Journal of the Mexican Chemical Society, vol. 65, no. 3, 2021

Sociedad Química de México A.C.

Nancy Vara-Gama

Universidad Nacional Autónoma de México, Mexico

Kenneth Rubio Carrasco

Universidad Nacional Autónoma de México, Mexico

Adrián Espinoza-Guillén

Universidad Nacional Autónoma de México, Mexico

Lena Ruiz-Azuara

Universidad Nacional Autónoma de México, Mexico

Inés Fuentes-Noriega *

Universidad Nacional Autónoma de México, Mexico

Received: 19 November 2020

Accepted: 02 March 2021

Funding

Funding source: UNAM

Contract number: 221118

Abstract: In the present work, the physicochemical (pka, intrinsic solubility, Log D distribution coefficient) and biopharmaceutical characterization (IC50 studies in MDCK cells) of Casiopeina III-Ea, a Cu (II) mixed chelate compound, was carried out. These parameters will tell us about the behaviour of Casiopeina III -Ea, as a new antineoplastic agent, in physiological media. This basic research of the Faculty of Chemistry of the UNAM, is directed towards the maturation of a technology, which consists of the pharmaceutical development of an antineoplastic copper coordination compound Casiopeina III-Ea.

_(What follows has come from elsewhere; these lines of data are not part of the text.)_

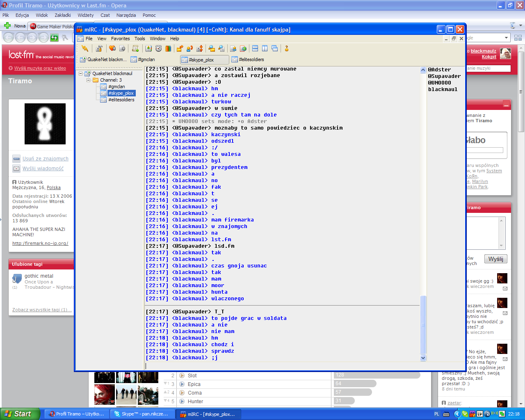The height and width of the screenshot is (420, 525).
Task: Open the Colors icon in toolbar
Action: click(168, 48)
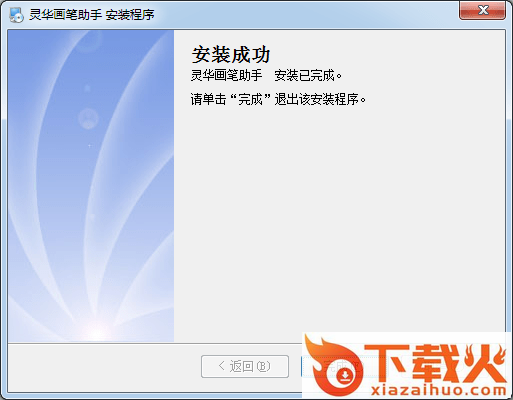513x400 pixels.
Task: Click the blue decorative banner image
Action: tap(91, 186)
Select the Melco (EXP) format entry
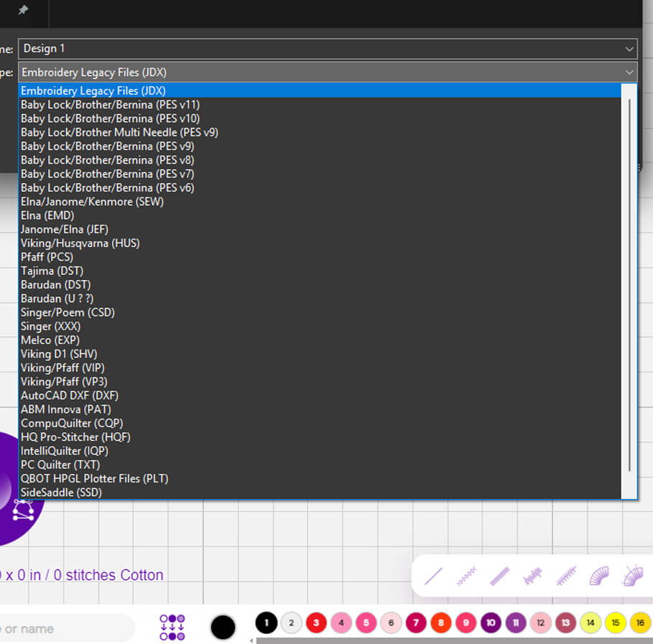Viewport: 653px width, 644px height. (x=50, y=340)
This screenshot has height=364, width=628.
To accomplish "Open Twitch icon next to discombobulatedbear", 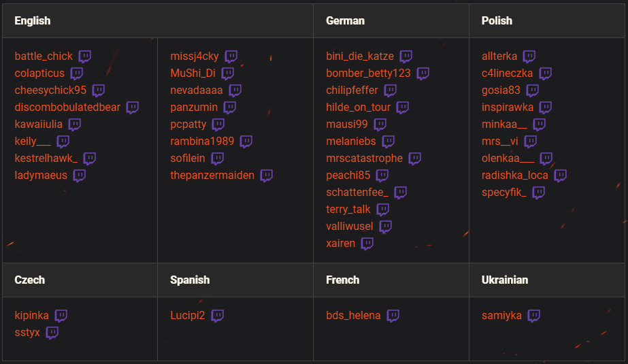I will [133, 107].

Keywords: Casiopeina III-Ea, physicochemical properties, IC50, MDCK cells, copper.

Resumen: En el presente trabajo se realizó la caracterización fisicoquímica (pka, solubilidad intrínseca, coeficiente de distribución Log D) y biofarmacéutica (estudios IC50 en células MDCK) de Casiopeina III-Ea, un nuevo compuesto quelato mixto de cobre (II). Estos parámetros nos dirán mucho sobre el comportamiento de Casiopeina III -Ea, como un nuevo agente antineoplásico, en medios fisiológicos. Esta investigación básica de la Facultad de Química de la UNAM, está dirigida hacia la maduración de una tecnología, que consiste en el desarrollo farmacéutico de un compuesto de coordinación antineoplásico de cobre Casiopeina III-Ea.

Palabras clave: Casiopeina III-Ea, propiedades fisicoquímicas, IC50, células MDCK, cobre.

Introduction

The current research of drugs must be a satisfactory planning regarding the optimization of the molecules because they are going to be applied in human health to improve quality of life or to have a longer life expectancy. Within thousands of compounds that are developed, only a fraction has good absorption, distribution, metabolism, excretion, and toxicity (ADMET) / toxicology properties. By better understanding the properties-structure relationship, the necessary background is provided to interpret and apply the data for decisions to optimize in vivo pharmacokinetics, safety of biological tests, formulation, and therapy. Low solubility, chemical instability, low permeability can critically affect biological tests.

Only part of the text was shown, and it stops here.